Moments suspendus

En couple à la ville comme derrière l’objectif, Cassandra Warner et Jeremy Floto se sont rencontrés à la Rochester Institute of Technology, avant de fonder leur propre studio à New York. Depuis, ils collaborent avec des titres prestigieux, tel le New York Times, et donnent aussi corps à des projets plus personnels. A l’image de la série The Flume, dans laquelle ils envahissent des lieux abandonnés avec des panaches de fumée colorée, ou encore de Colourant,  montrant des gerbes de peintures suspendues dans les cieux. Quels sont leurs secrets de fabrication ? Que veulent-ils exprimer à travers ces images empreintes de magie ? Réponses…

Comment est née la série Colourant ? Elle s’inspire de celle réalisée avec les fumigènes, en 2009, et intitulée The Fume. Plus largement, nous nourrissons depuis longtemps une fascination pour les panoramas étendus de l’Ouest (ndlr : des Etats-Unis). La majeure partie notre travail photographique personnel est ainsi centrée sur l’investigation du paysage.

Que voulez-vous signifier ici ? Nos œuvres tiennent à la fois de la performance et de la sculpture, tout en étant capturées par la photographie. Nous les appelons des “événements sculpturaux flottants”. C’est un instant très bref obscurcissant le paysage, un graffiti momentané de l’air et de l’espace. Nous créons des formes imperceptibles par l’œil humain, puis les shootons à une vitesse de 1/3200 de seconde. Le non-discernable et l’éphémère deviennent ainsi éternels.

Colourant (c) Cassandra Warner & Jeremy FlotoQuelle est votre technique ? Ces images ne sont pas retouchées par Photoshop, nous utilisons un obturateur à haute vitesse afin de “geler” l’action.

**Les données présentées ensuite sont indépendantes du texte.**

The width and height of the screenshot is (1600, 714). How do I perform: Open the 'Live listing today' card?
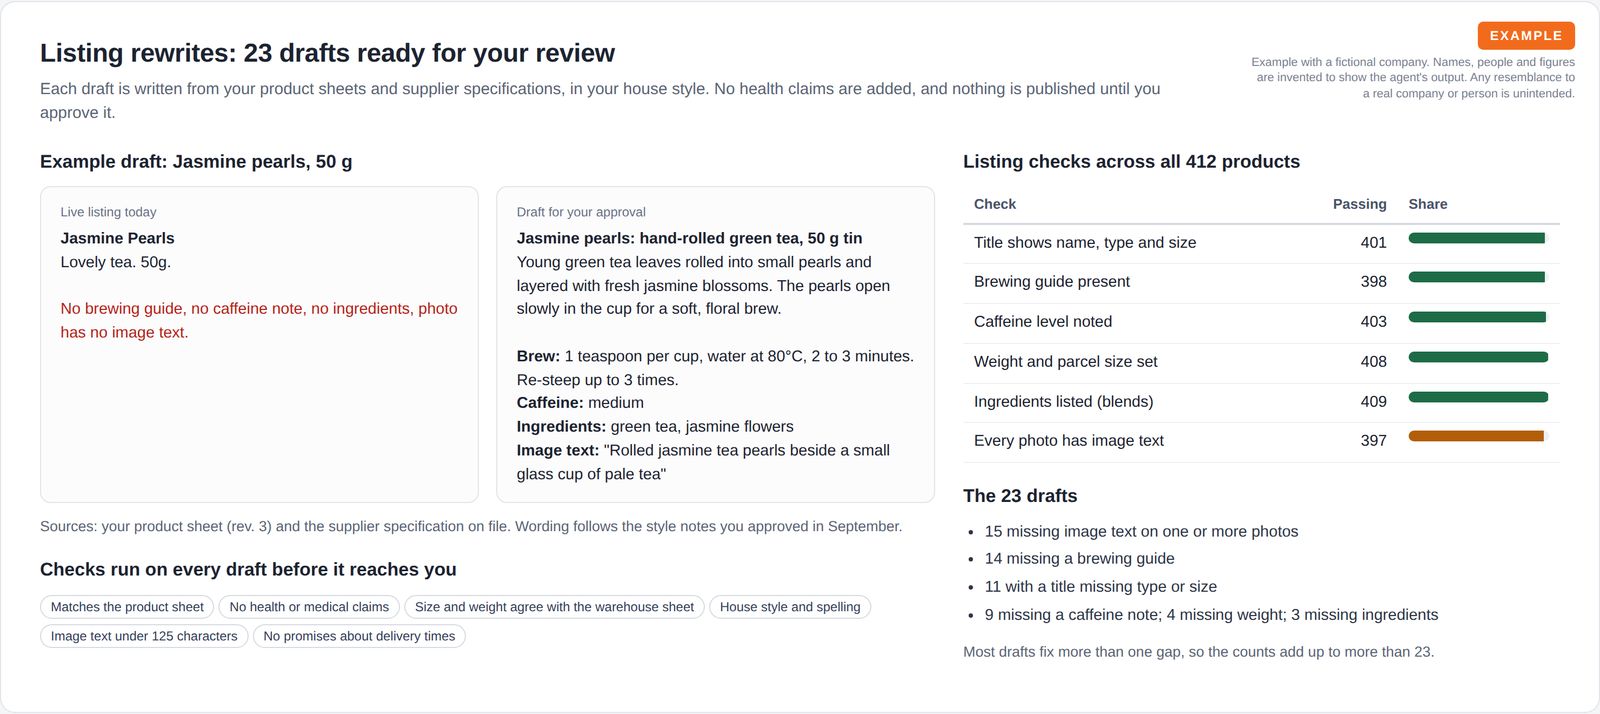click(259, 344)
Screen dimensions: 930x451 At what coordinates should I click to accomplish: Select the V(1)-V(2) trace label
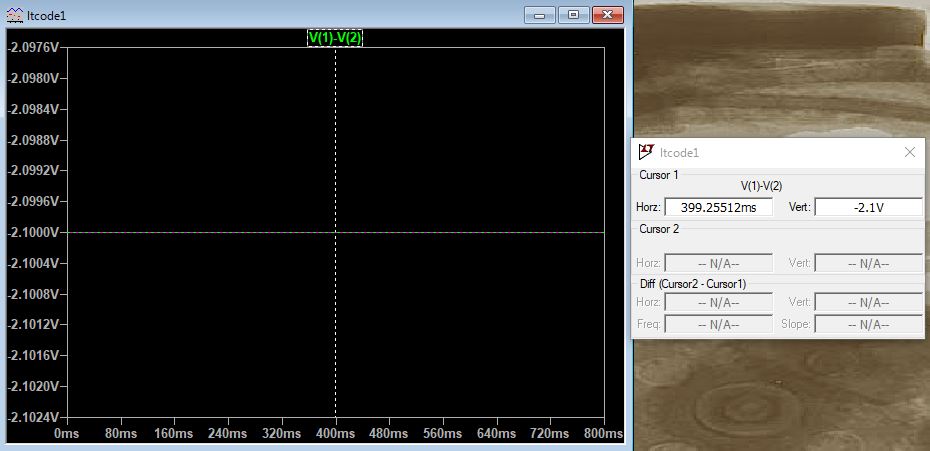tap(334, 38)
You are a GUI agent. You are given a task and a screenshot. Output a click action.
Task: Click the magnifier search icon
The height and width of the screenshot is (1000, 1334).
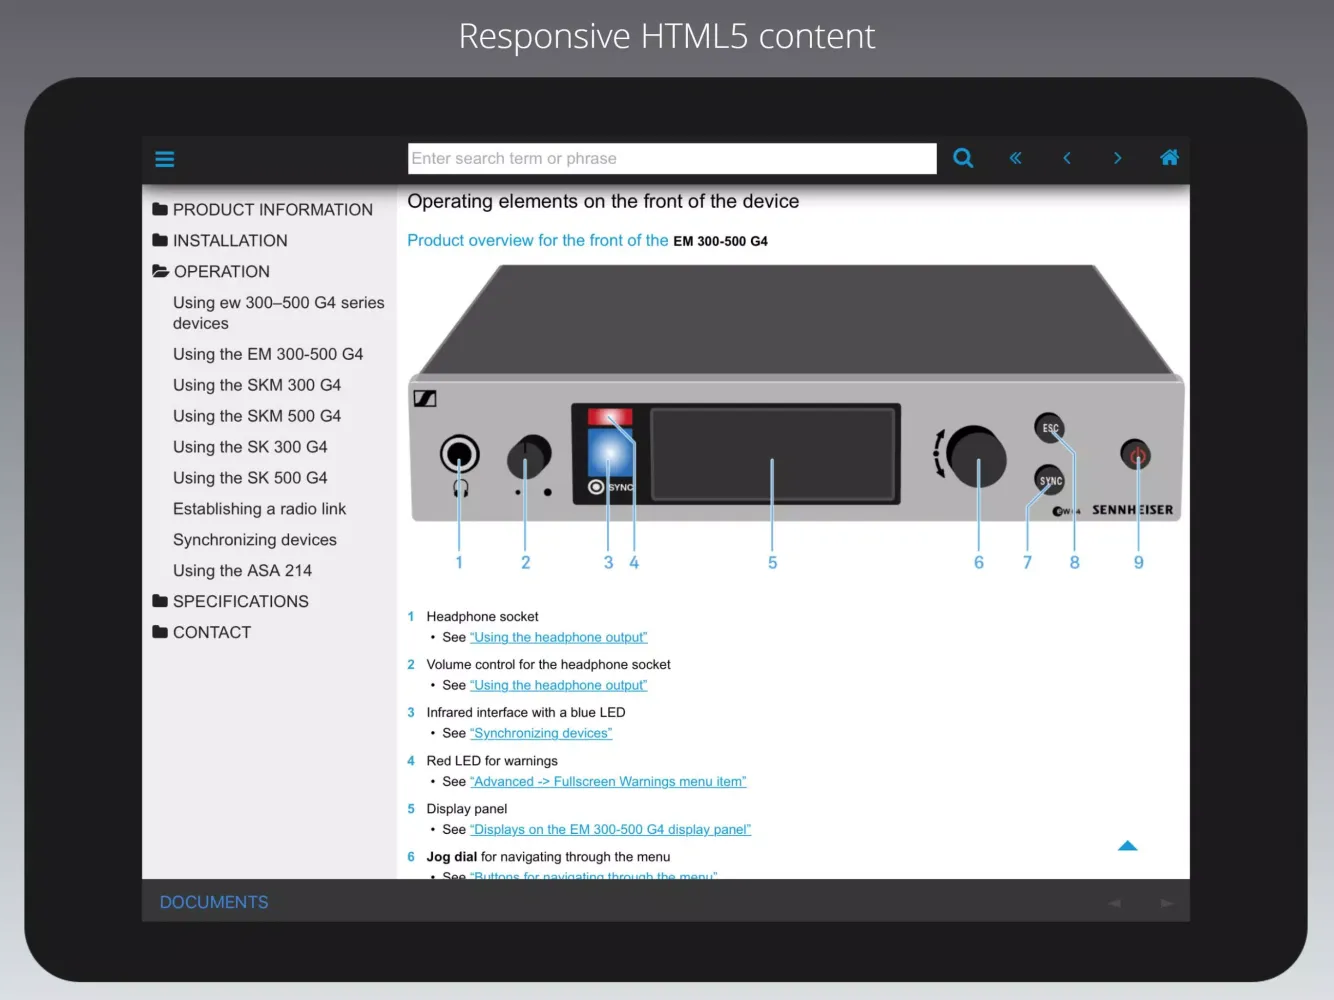click(x=963, y=158)
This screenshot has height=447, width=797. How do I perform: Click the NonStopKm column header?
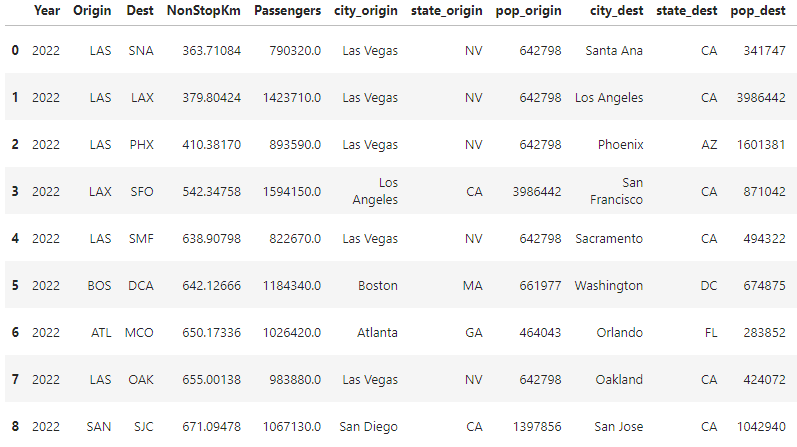[x=203, y=11]
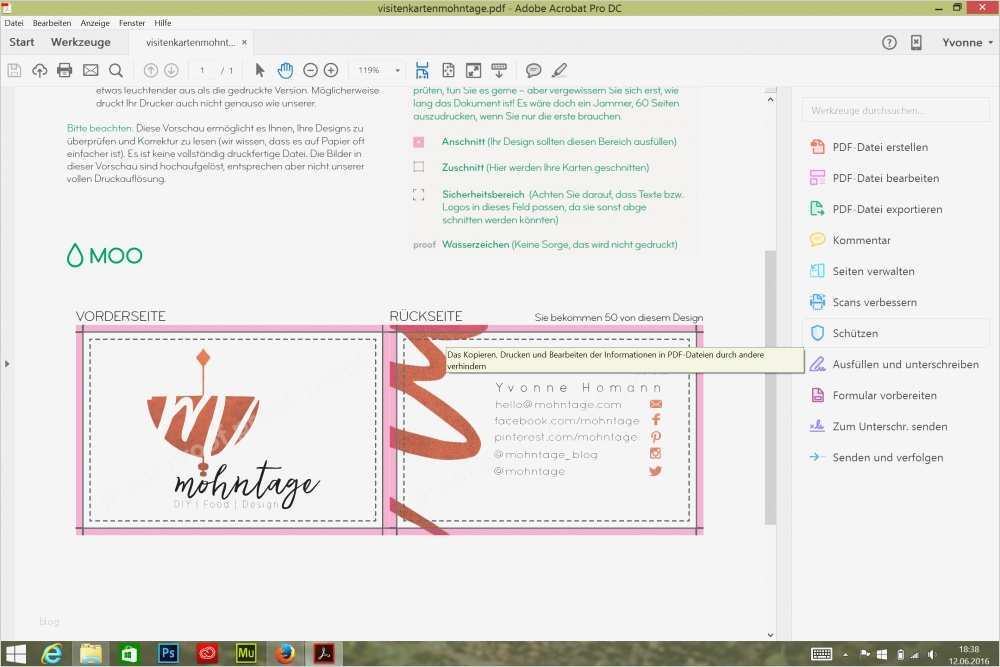Click the zoom in plus icon
Image resolution: width=1000 pixels, height=667 pixels.
(x=331, y=70)
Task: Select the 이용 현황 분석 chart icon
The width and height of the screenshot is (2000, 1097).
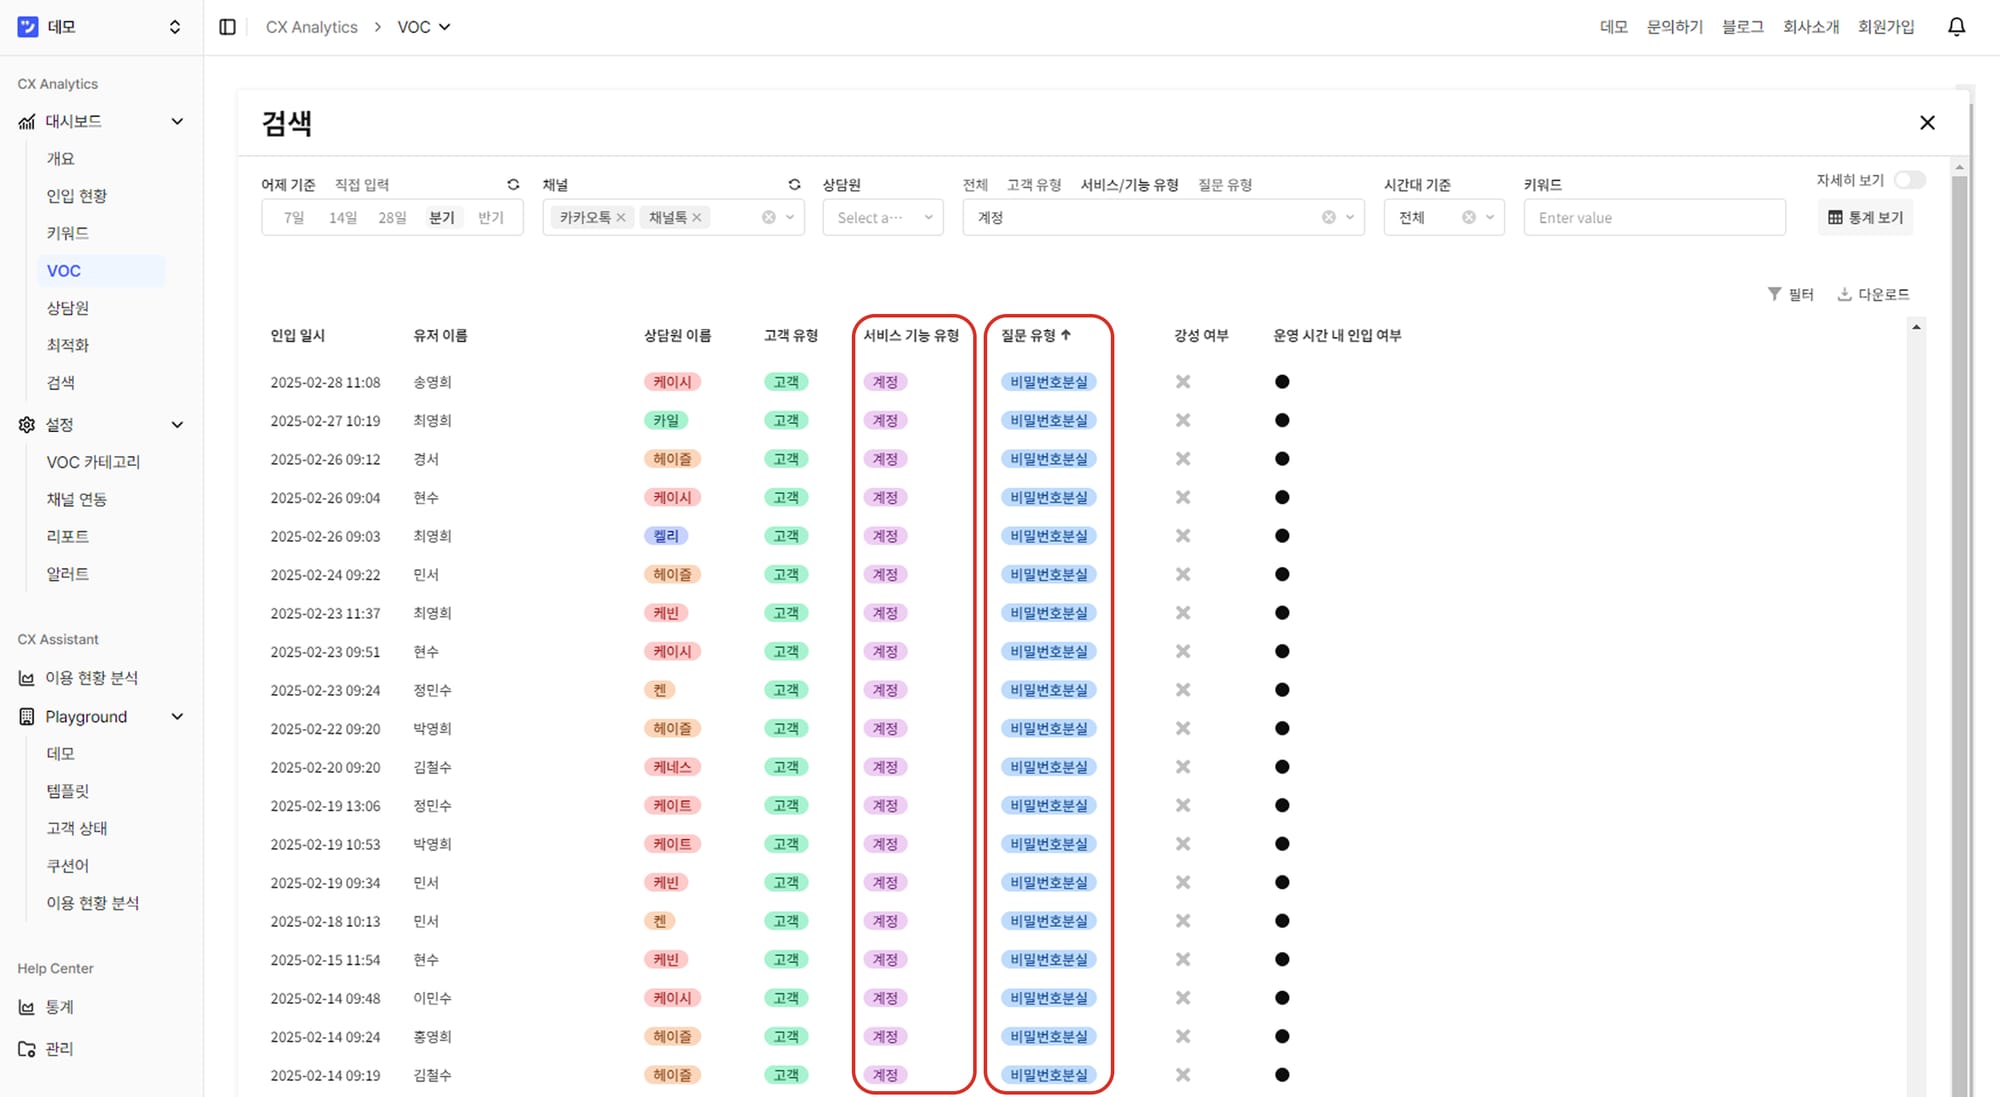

Il y a ici un peu de magie. Précisons que nous sommes respectueux de l’environnement : le liquide coloré est non-toxique, non tachant et composé à 95 % d’eau.

Quels sont les problèmes à surmonter ? Le plus difficile concerne le “lancer” de liquide : vous devez rester hors du cadre tout en engendrant des formes différentes. L’aspect chorégraphique du projet était ainsi inattendu ! Le vent peut aussi avoir une influence importante. Mais Jeremy est de loin le meilleur quand il s’agit de créer ces belles formes.

Y a-t-il un message particulier derrière ce travail ? Nous ne titrons pas nos photos car nous ne voulons pas que les gens perçoivent une intention en les regardant. Elles restent donc ouvertes aux l’interprétation – à une sorte de collaboration avec le spectateur. Toutefois, nous aimerions partager un moment d’exaltation ou d’émerveillement – une évasion momentanée. La juxtaposition d’un liquide paraissant toxique dans le paysage suscite une réaction immédiate. Notre quotidien est en effet obscurci par le désastre imminent de la politique américaine et l’état de notre environnement. Nous abordons donc ces thèmes de façon subconsciente, tout en créant une image qui les transcende à travers un moment de joie.

Colourant (c) Cassandra Warner & Jeremy FlotoQuels sont vos projets ? Récemment, nous avons exploré les bois de notre nouvelle maison, dans les montagnes Catskill de l’État de New York. Cet espace dense – et quelque peu claustrophobe – se situe à l’opposé de l’Ouest ouvert. Sous l’impulsion du New York Times – T Magazine, nous avons débuté une nouvelle série Smoke dans ce cadre.